TASK BRIEF -> Reproduce the text lines of the material below word for word, leaving out all pictures.

PROVIDED RECORDS ->
________

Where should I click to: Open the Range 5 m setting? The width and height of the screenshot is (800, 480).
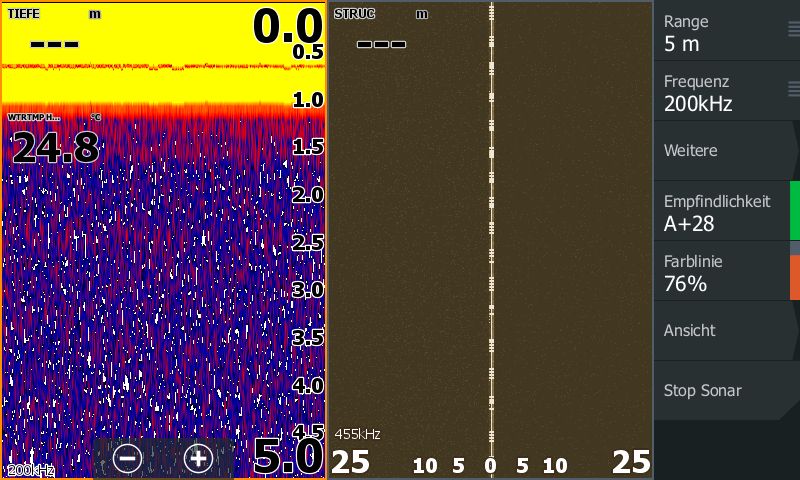pos(715,32)
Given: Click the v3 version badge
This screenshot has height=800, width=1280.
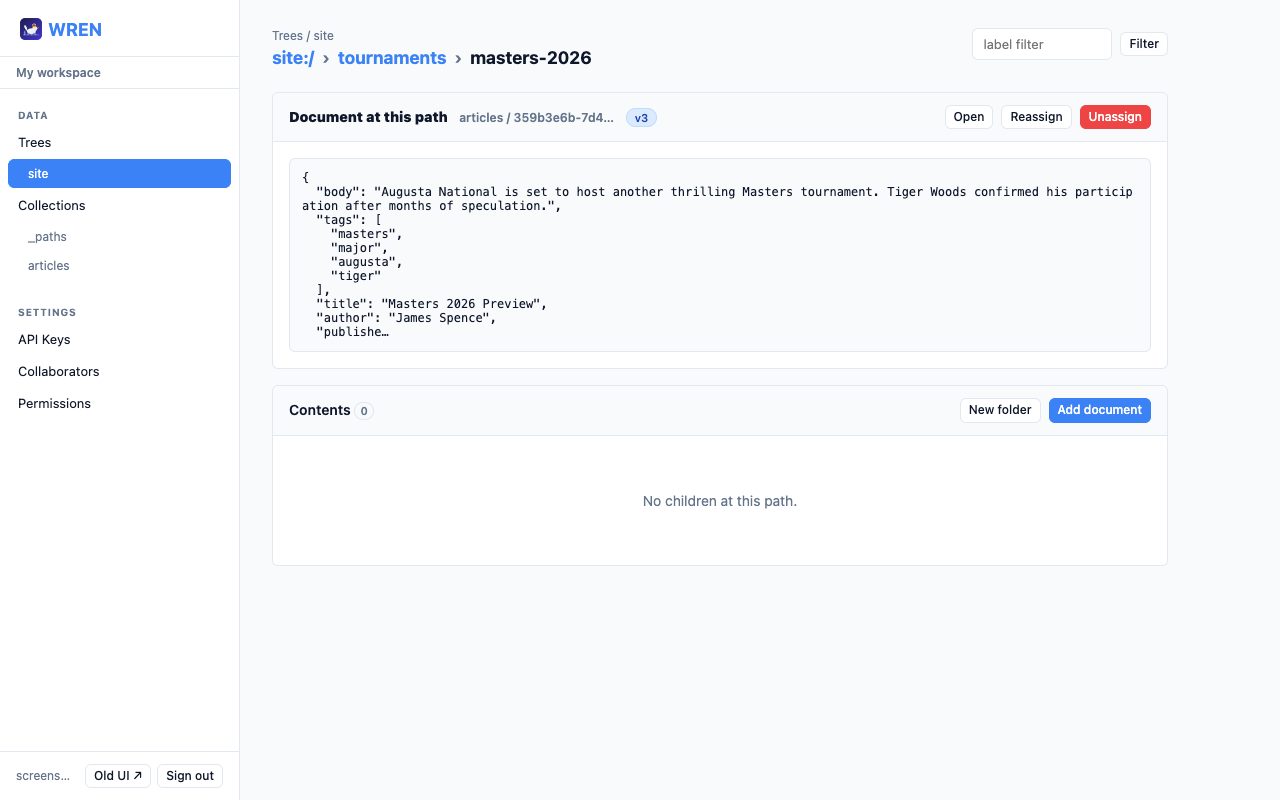Looking at the screenshot, I should 640,117.
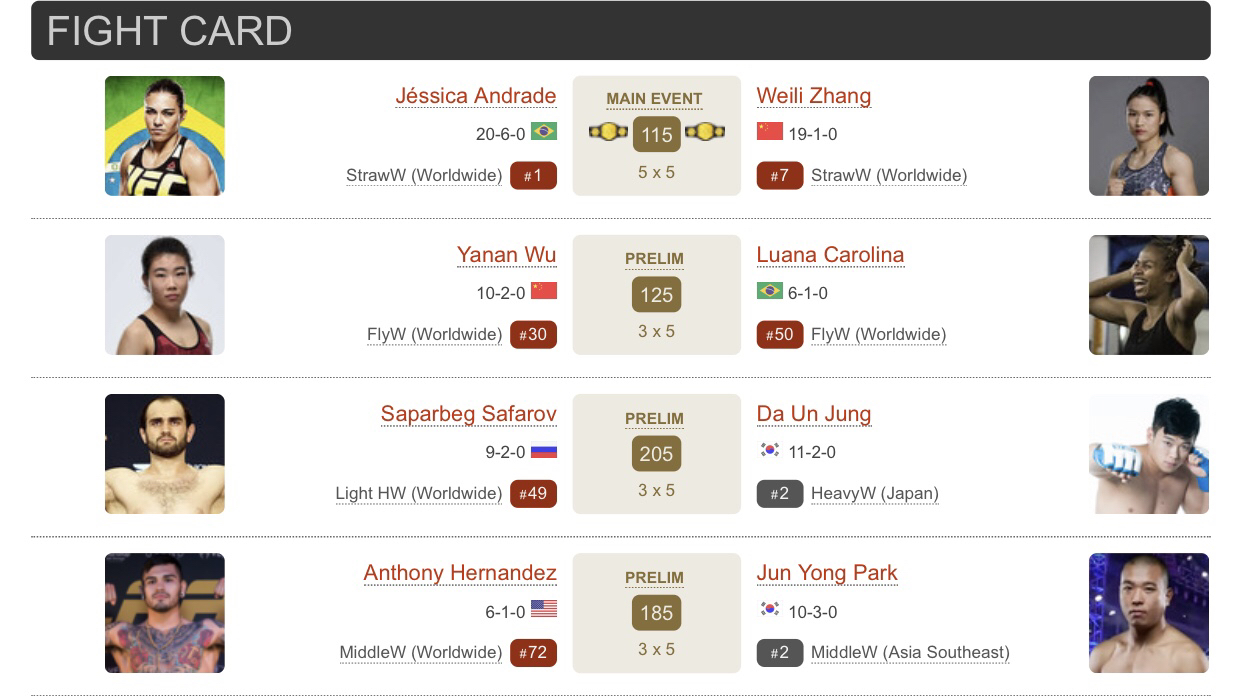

________

FINISHED TASK ->
Where should I click to: Open the Range 5 m setting? The width and height of the screenshot is (800, 480).
pos(715,32)
Given: Click the v3 version badge
This screenshot has height=800, width=1280.
Looking at the screenshot, I should 640,117.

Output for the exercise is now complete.